Nice work. I just got one last week from Target clearance sale. Can you show us or tell us exactly where you put the led?

I am considering lighting mine up - including fiber optic for the engines and weapons.


----------



## Tim Nolan (Jul 9, 2008)

I drilled thru the bottom of the cockpit floor right behind the pilot seat, so you can't see it. I used a 1.8mm (has a tiny dimple that fits in hole) red LED. 
The LED, resistor, and some short wiring fit under the floor panel, and has enough clearance for the bottom of the ship to fit over. I drilled a tiny hole for the very thin ribbon strands of wire to run out of. They feed into a slim piece of plastruct tubing, which I painted the same color as the tower panels. (I thought it might look like a fuel line or something...) Sorry, I didn't photograph the the wiring, I didn't think it would interest anyone! (It's very basic, anyone can do it) Last night, I made (4) legs for the base to sit up on, to elevate it enough for a 9V battery to sit under. I'll either paint the battery flat black or make a box for it to hide it. A micro-switch will be located on the rear of the base. I'm almost done with the actual build, just a few details and finish the wiring up. I'll post some pics when done! Oh, and I don't have photos of the unglued walls. I will tell you, there are (8) decals that apply to the inside walls. The "slices" connect to cover the entire wall. Very small, very finicky, but worth some effort with a micro-tweez and a Q-tip. You couldn't paint the detail by hand that they offer!


----------



## Tim Nolan (Jul 9, 2008)

Here's a few pictures of how I wired it, although I sealed up the bottom of the ship itself without taking any pics unfortunately!








You can see here a small piece of plastruct tubing run up the back of the tower. I painted it to match.








I made (4) small legs to elevate the base enough to fit a 9V battery underneath. I painted the battery flat black to hide it also. The microswitch is on the backside of the baseplate.

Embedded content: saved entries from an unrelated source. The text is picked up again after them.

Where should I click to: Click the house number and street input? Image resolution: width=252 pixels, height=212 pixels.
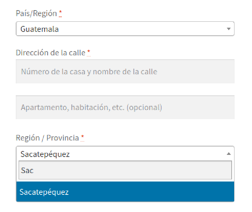pos(125,71)
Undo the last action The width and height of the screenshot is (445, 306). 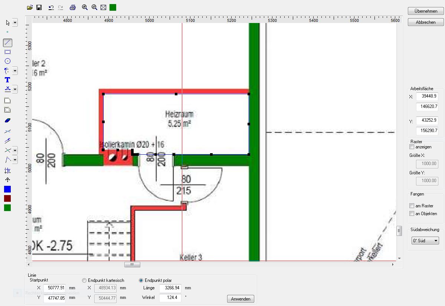tap(51, 7)
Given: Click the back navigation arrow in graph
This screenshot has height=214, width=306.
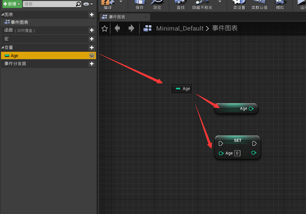Looking at the screenshot, I should click(x=117, y=29).
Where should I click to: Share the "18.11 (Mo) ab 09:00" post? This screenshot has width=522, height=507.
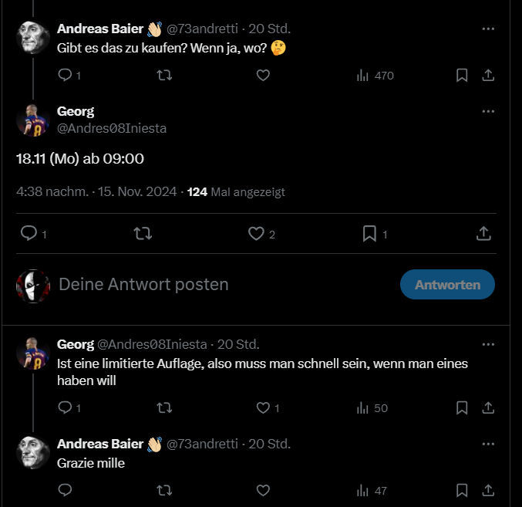[483, 233]
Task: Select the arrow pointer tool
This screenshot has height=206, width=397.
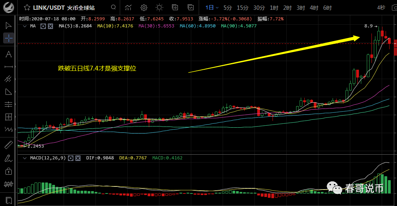Action: [8, 25]
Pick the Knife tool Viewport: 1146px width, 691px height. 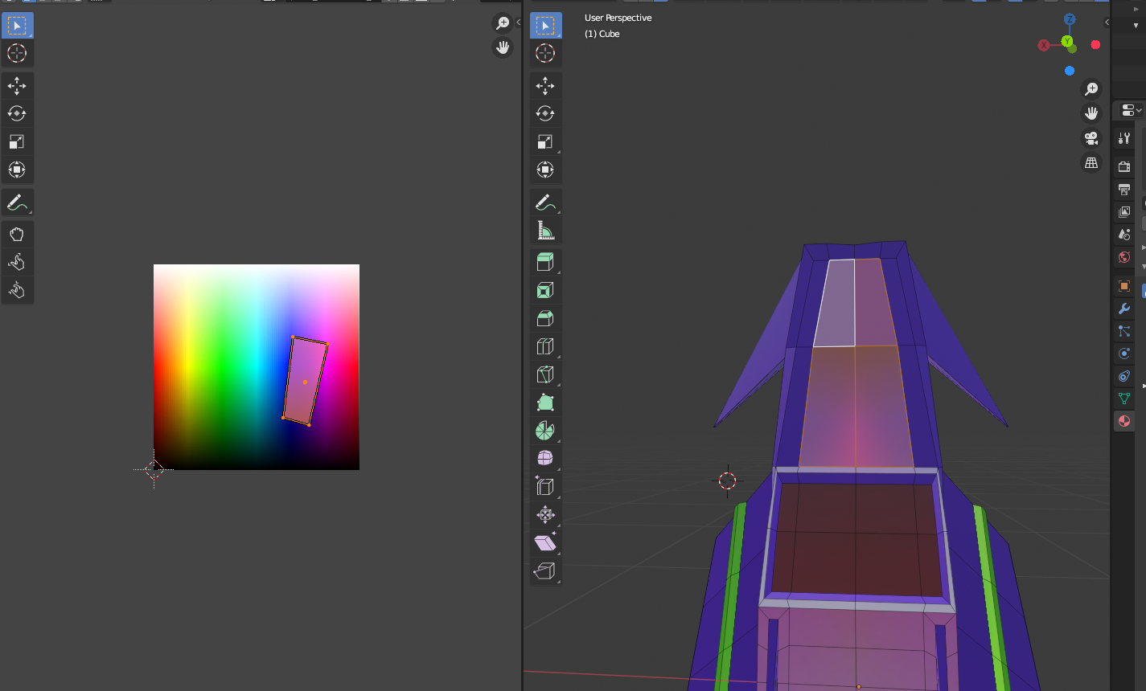(x=545, y=374)
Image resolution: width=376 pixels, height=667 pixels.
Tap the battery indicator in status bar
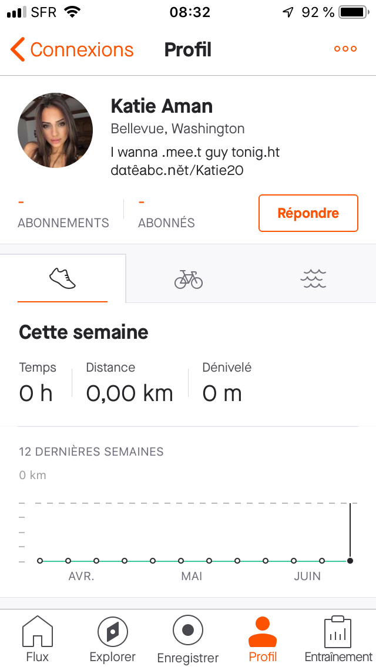[x=353, y=12]
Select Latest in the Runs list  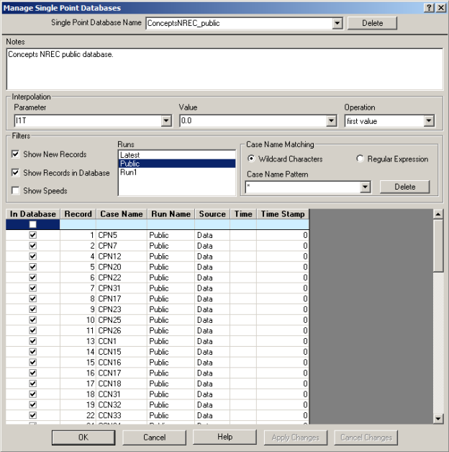tap(176, 154)
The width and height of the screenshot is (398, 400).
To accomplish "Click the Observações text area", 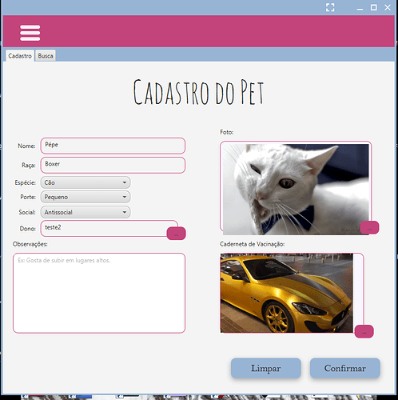I will [99, 293].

How cheezy is this?! LOL. I used a couple rubber bands to hold the battery in place. Reminds me of some of those old Lindberg motorized kits I built as a kid! (hey, it worked then too, so what the heck!)








I'm almost done. I have to mask off and airbrush the ribs on the clear parts this weekend.


----------



## MML (Apr 20, 2008)

Excellent work Tim! I've just started three of these in one go, (2 fighters & 1 interceptor); they're fantastic little kits, very small but brilliantly engineered!


----------